Libreville, (GM)- La Commission pour le contrôle, l’audit et la vérification des participations et de la dette de l’État (Taskforce) a annoncé le démarrage d’une mission de contrôle dans la province de la Nyanga, dans le cadre de l’audit des travaux d’urgence financés grâce à la dotation spéciale accordée par le chef de l’État au titre de l’exercice 2024.
Selon un communiqué officiel daté du 18 juin 2026, les opérations ont débuté ce 24 juin et visent à procéder à des vérifications physiques et documentaires des prestations exécutées dans cette province du sud du Gabon. L’objectif est de s’assurer de la réalité des travaux réalisés, de leur conformité aux engagements contractuels ainsi que de la traçabilité des paiements effectués au profit des entreprises concernées.
Les opérateurs économiques convoqués à Tchibanga
Dans cette perspective, la Taskforce a convoqué l’ensemble des opérateurs économiques titulaires de marchés dans la Nyanga à une réunion de lancement prévue au gouvernorat de Tchibanga.
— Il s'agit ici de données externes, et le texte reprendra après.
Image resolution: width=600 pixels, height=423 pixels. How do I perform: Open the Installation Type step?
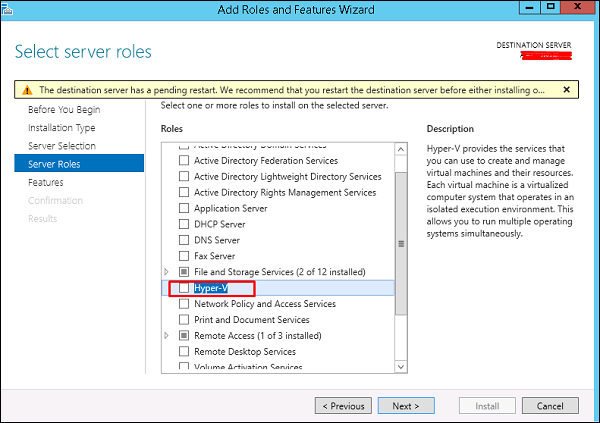pos(62,127)
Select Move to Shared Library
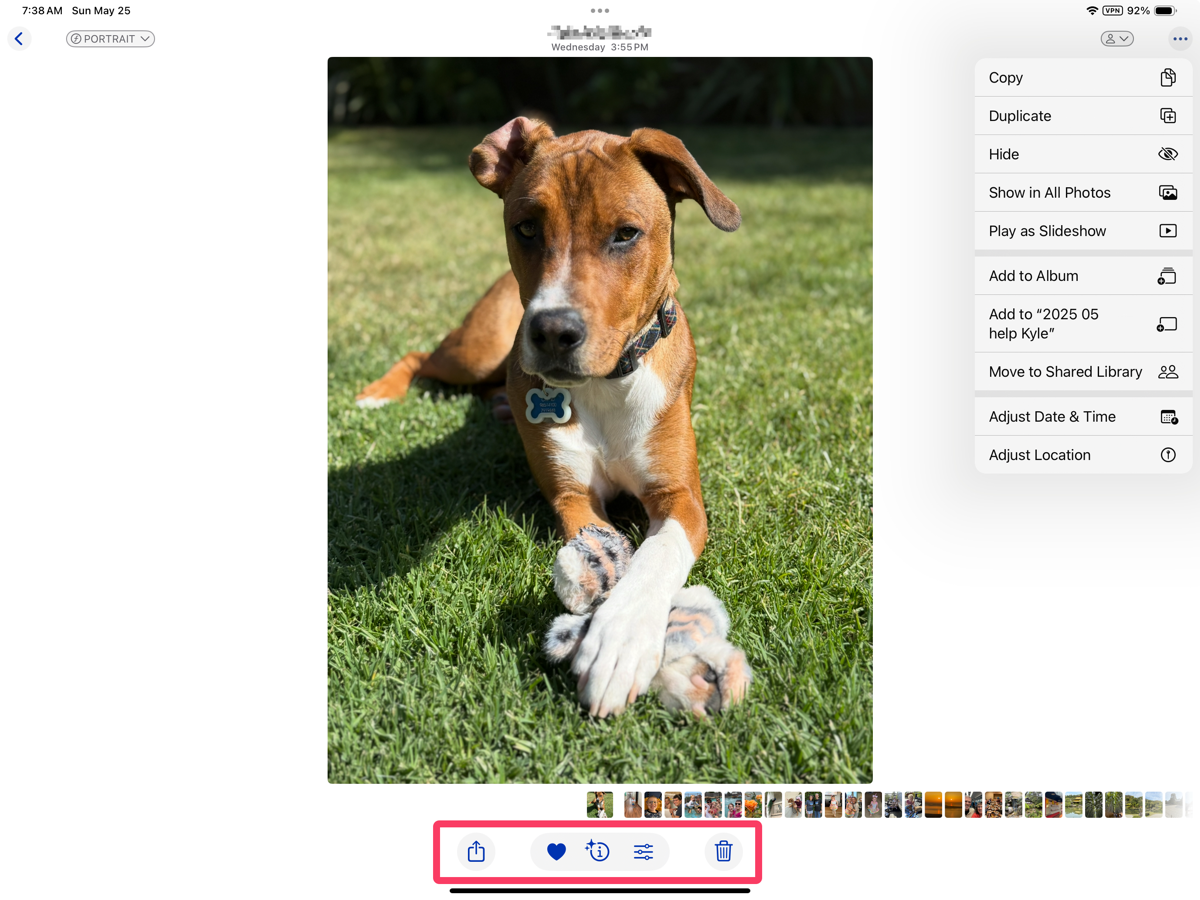 point(1082,372)
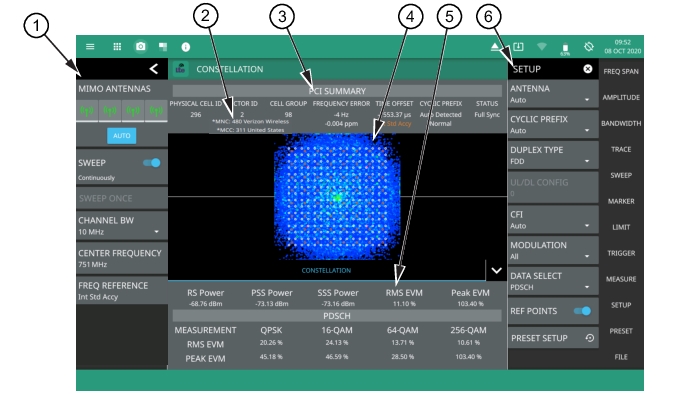Collapse left panel with back arrow

coord(154,69)
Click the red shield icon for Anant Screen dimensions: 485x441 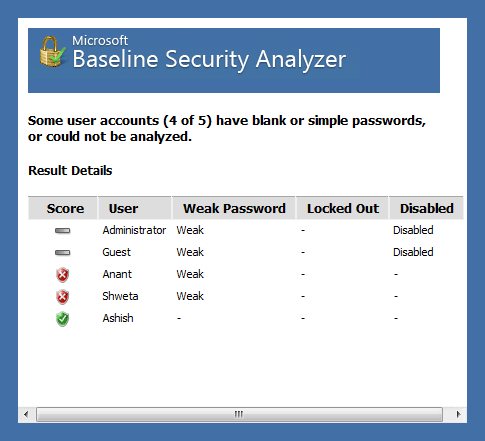(x=62, y=275)
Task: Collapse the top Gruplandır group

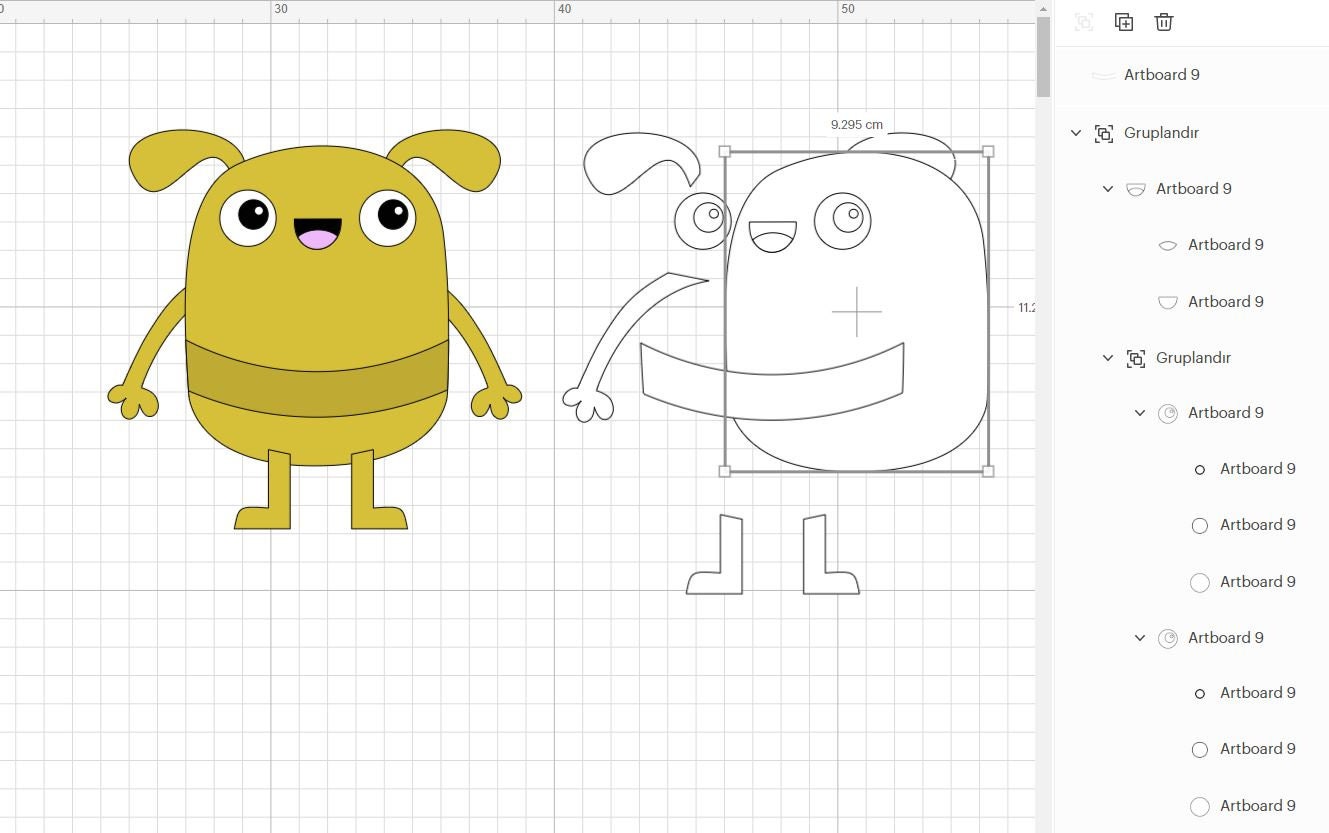Action: [1076, 132]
Les entreprises sont invitées à se présenter munies de tous les documents techniques, administratifs, financiers et bancaires susceptibles de permettre aux contrôleurs d’évaluer l’exécution effective des prestations et l’utilisation des fonds publics engagés.
Un dispositif de contrôle au service de la transparence
Cette mission s’inscrit dans le cadre du renforcement des mécanismes de transparence et de redevabilité dans la gestion des ressources publiques. Elle intervient dans un contexte où les autorités multiplient les initiatives destinées à améliorer le suivi des dépenses de l’État et à garantir l’efficacité des investissements réalisés au bénéfice des populations.
Des sanctions prévues en cas de non-coopération
La Taskforce rappelle par ailleurs que la coopération des entreprises concernées est une obligation. Le communiqué précise que tout refus de collaboration ou toute entrave aux opérations de contrôle pourrait entraîner l’application des mesures légales, réglementaires ou administratives prévues par les textes en vigueur.
A travers cette démarche, les pouvoirs publics entendent renforcer la culture de la reddition des comptes et s’assurer que les financements exceptionnels accordés pour répondre aux situations d’urgence ont effectivement servi aux objectifs pour lesquels ils avaient été mobilisés.